In the first segment on methods of proof, we learned about how mathematical knowledge is discovered and added to the knowledge base of the discipline. For abstract discoveries -- truths that apply to entire sets of objects aat a time without depending on specific instances -- the means of solidifying knowledge consist in proof. This is a clear, logical, persuasive argument that an abstract statement is always true. We talked about what a proof isn't -- for example a list of examples does not constitute a proof, nor does an abstract argument that isn't sufficiently clear or convincing. In this lesson we begin to learn what a proof is, and how to write one. We'll begin with the simplest possible kind of mathematical proposition to prove, the conditional statement which has the form If $A$, then $B$. The method we will learn is called direct proof and it follows directly (see what I did there?) from the truth table from a conditional statement.
Basic:
Advanced:
We've seen what a proof of an abstract mathematical proposition isn't. It is not a list of examples; nor is it an unclear and poorly written argument. But what is a proof? Well, a proof is a convincing and persuasive argument that explains exactly why a general, asbtracted conjecture is always true. But there is more than way that such an argument can look.
Sometimes a proof is an argument based on using pre-existing knowledge used in a clever way:
Theorem: For any positive integer $n$, we have $$\sum_{i=0}^n \left( {\begin{array}{*{20}c} n \\ i \\ \end{array}} \right) = 2^n$$
Proof: The Binomial Theorem states that for any $x$ and $y$, $$(x+y)^n = \sum_{i=0}^n \left( {\begin{array}{*{20}c} n \\ i \\ \end{array}} \right) x^{n-i}y^i$$ To get the result in the theorem statement, just plug in $x=1$ and $y=1$. On the left side of the Binomial Theorem we get $(1+1)^n = 2^n$. On the right side, we get $$\sum_{i=0}^n \left( {\begin{array}{*{20}c} n \\ i \\ \end{array}} \right) 1^{n-i}1^i = \sum_{i=0}^n \left( {\begin{array}{*{20}c} n \\ i \\ \end{array}} \right)$$ This is what we wanted to show, so we are done. $\square$
Aside: Once a conjecture has been proven, we call it a theorem (sometimes "proposition"). And in a proof of a theorem we often put some kind of symbol at the end to tell the reader we are done; here, I used a square $\square$.
So that's a clever use of the Binomial Theorem to prove an interesting result. But it may leave you with a very important question: How do we know that the Binomial Theorem is true? That's a good question because we want to ask Why is this true? for any mathematical result we meet. Technically we should treat the proof above as a tentative proof, contingent on our finding a proof for the Binomial Theorem.

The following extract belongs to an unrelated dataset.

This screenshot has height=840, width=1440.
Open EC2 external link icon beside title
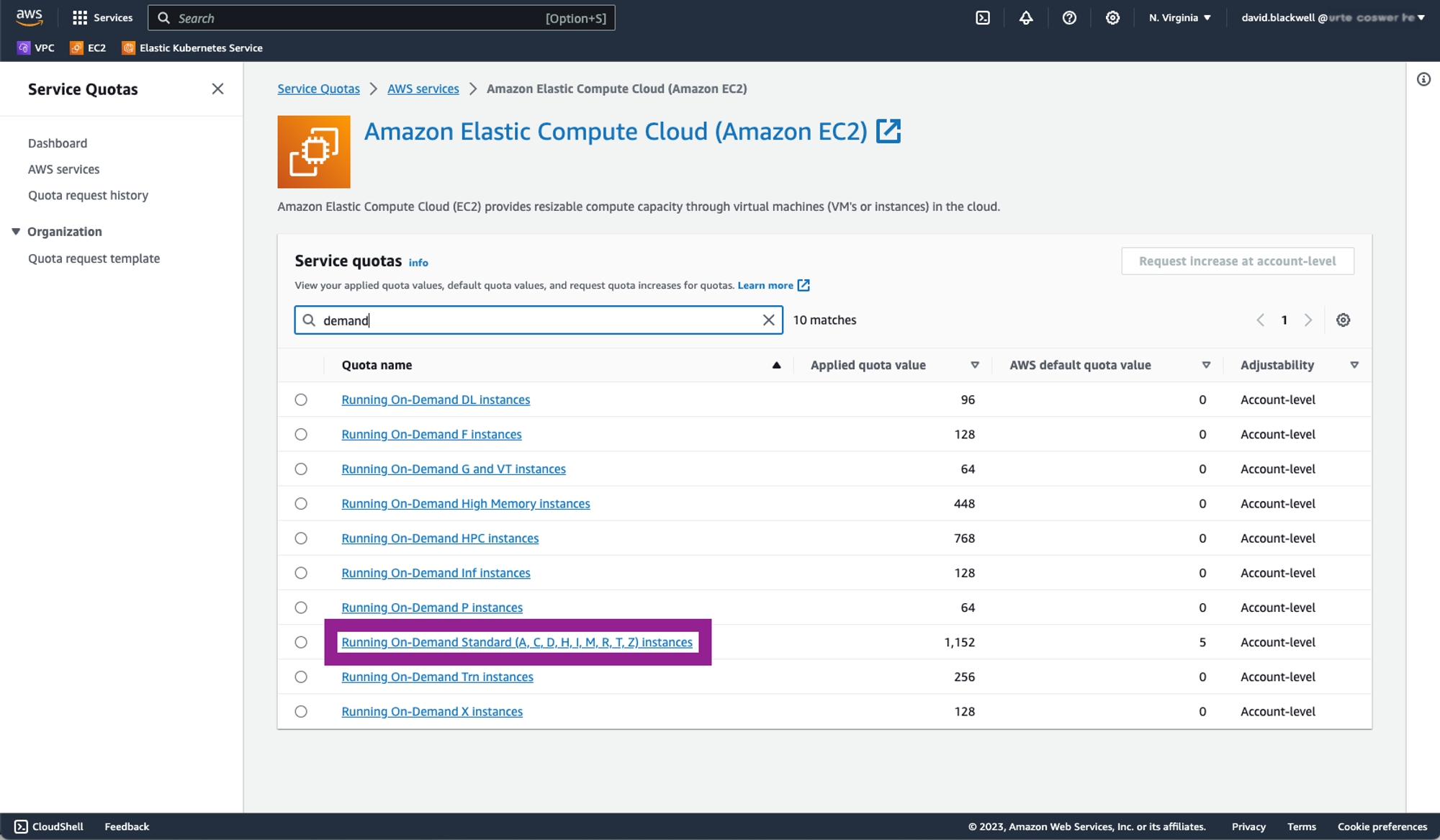point(888,132)
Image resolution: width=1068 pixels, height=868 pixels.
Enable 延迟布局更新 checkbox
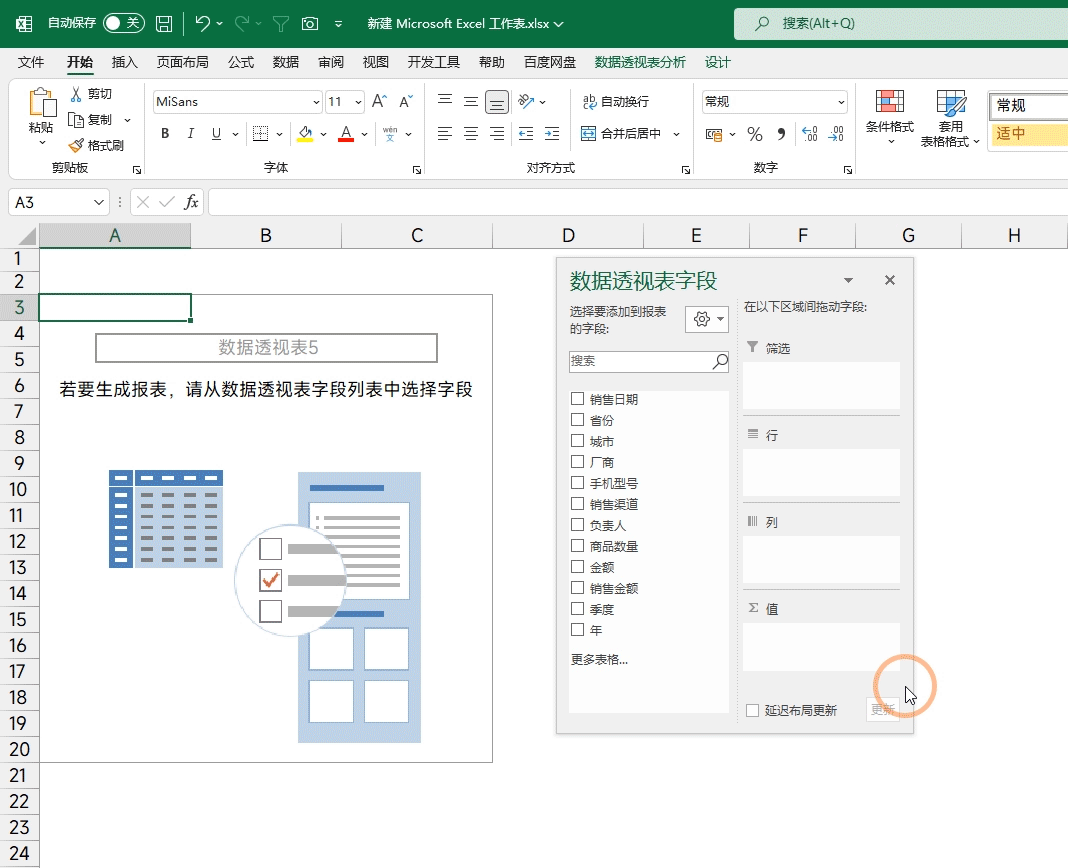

At other times a proof uses definitions of terms and puts them together in logical ways to derive something new. For example, here's an important pair of definitions:
Definition: An integer $n$ is said to be even if there is an integer $k$ such that $n = 2k$. An integer $n$ is said to be odd if there is an integer $k$ such that $n = 2k+1$.

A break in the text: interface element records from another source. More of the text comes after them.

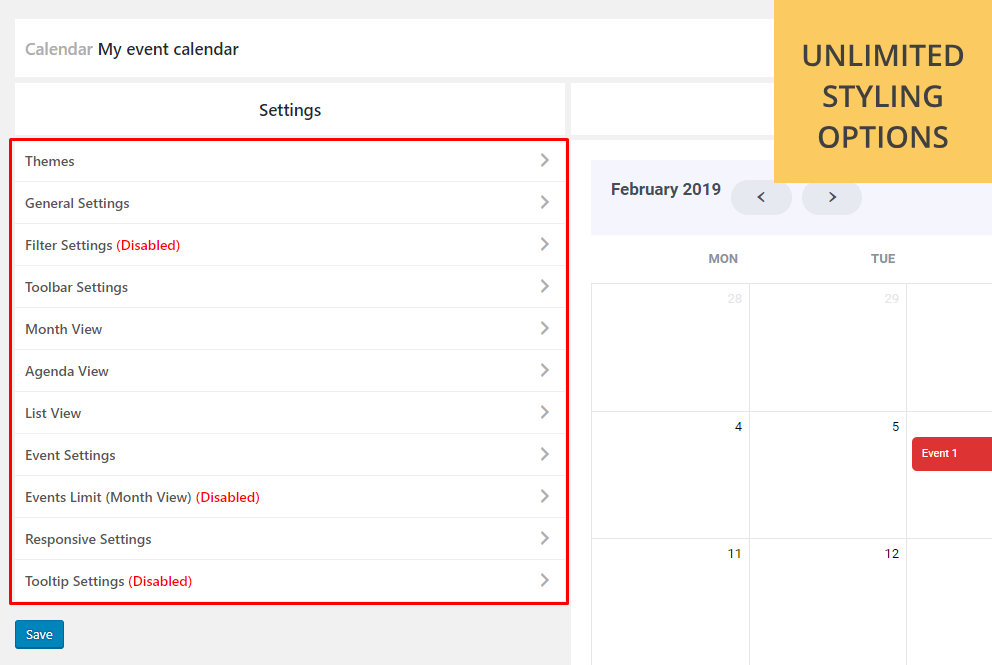Expand the Themes chevron arrow
The height and width of the screenshot is (665, 992).
tap(544, 160)
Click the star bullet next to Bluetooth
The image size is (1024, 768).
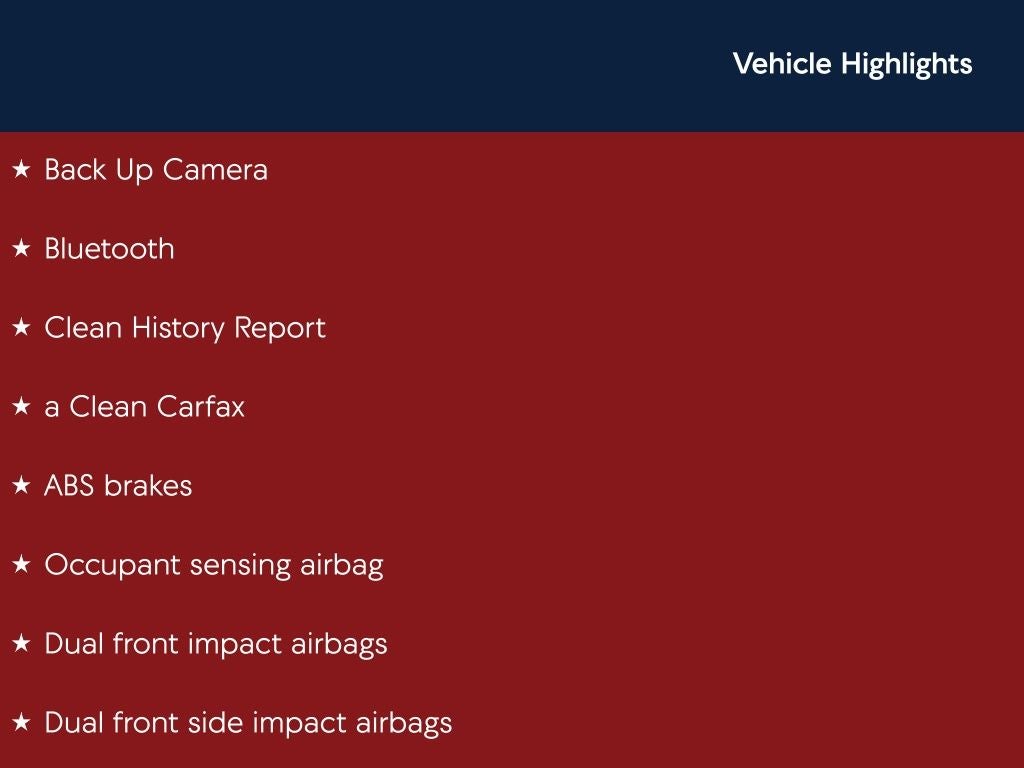coord(21,249)
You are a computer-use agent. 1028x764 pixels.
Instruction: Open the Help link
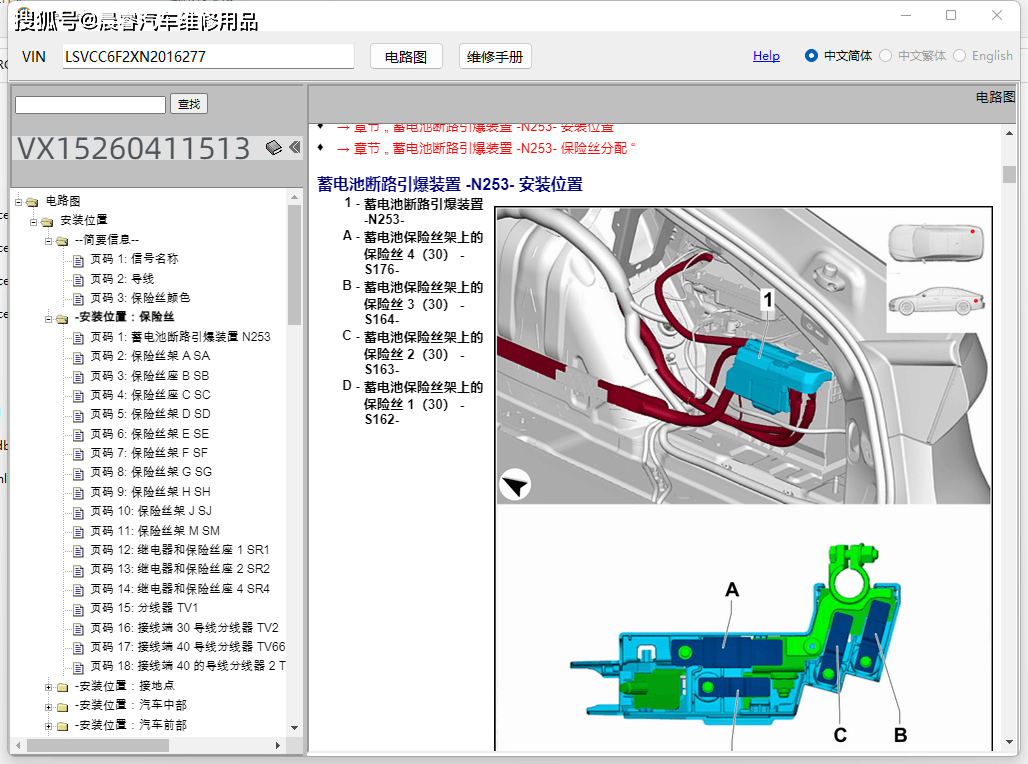click(766, 56)
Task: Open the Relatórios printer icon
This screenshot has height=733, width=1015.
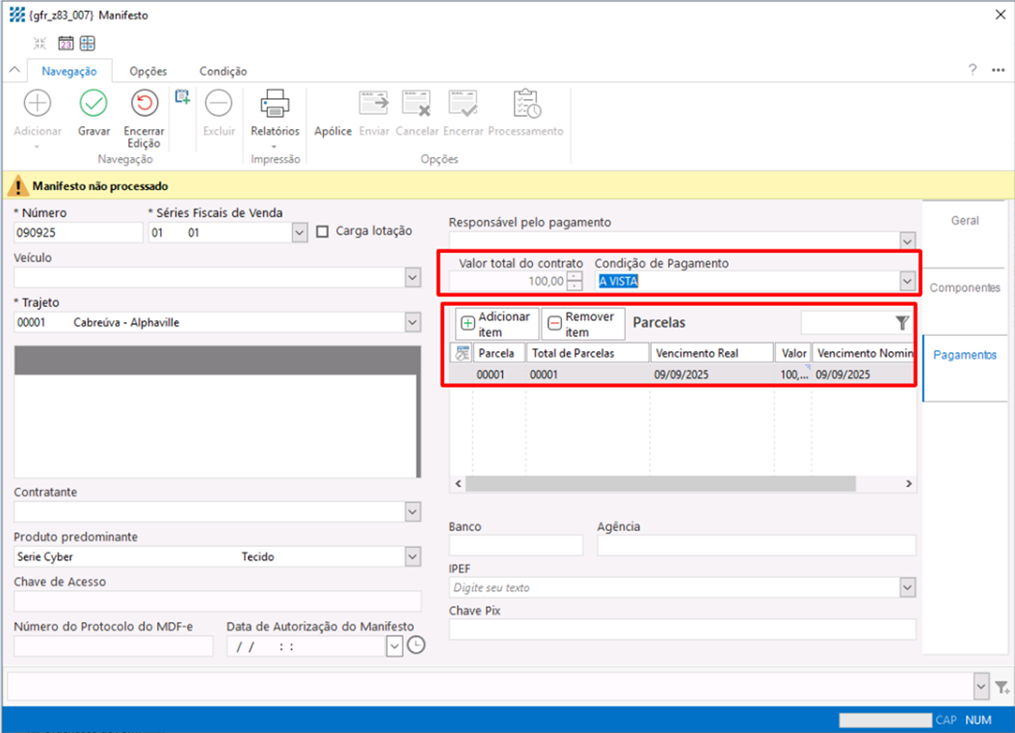Action: [275, 104]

For example, $48$ is even because $48 = 2 \cdot 24$; and $77$ is odd because $77 = 76 + 1 = 2\cdot 38 + 1$.
Using these definitions of even and odd numbers, we can prove a result we have taken for granted for a long while:
Theorem: An even number times an odd number is an even number.
Proof: Suppose $a$ is even and $b$ is odd. Then there exist integers $x$ and $y$ such that $a = 2x$ and $b = 2y+1$. Multiplying these together gives us: $$ab = (2x)(2y+1) = 2(2xy + x)$$ Since $x$ and $y$ are integers, $2xy + x$ is also an integer. Therefore we have expressed $ab$ as $2c$ where $c$ is an integer. Hence $ab$ is even. $\square$
Note the structure of this second proof. We started off by making an assumption: That we have two integers, and they are called $a$ and $b$ with $a$ even and $b$ odd. In other words we begin by assuming we have the information needed to argue the result. Then, we used the definition of even and odd to rewrite the objects involved in a different form -- for example, $a = 2x$ for some integer $x$. Then we progressed logically by making mathematical steps and using definitions again to arrive at our result, and we clearly state when we have finished.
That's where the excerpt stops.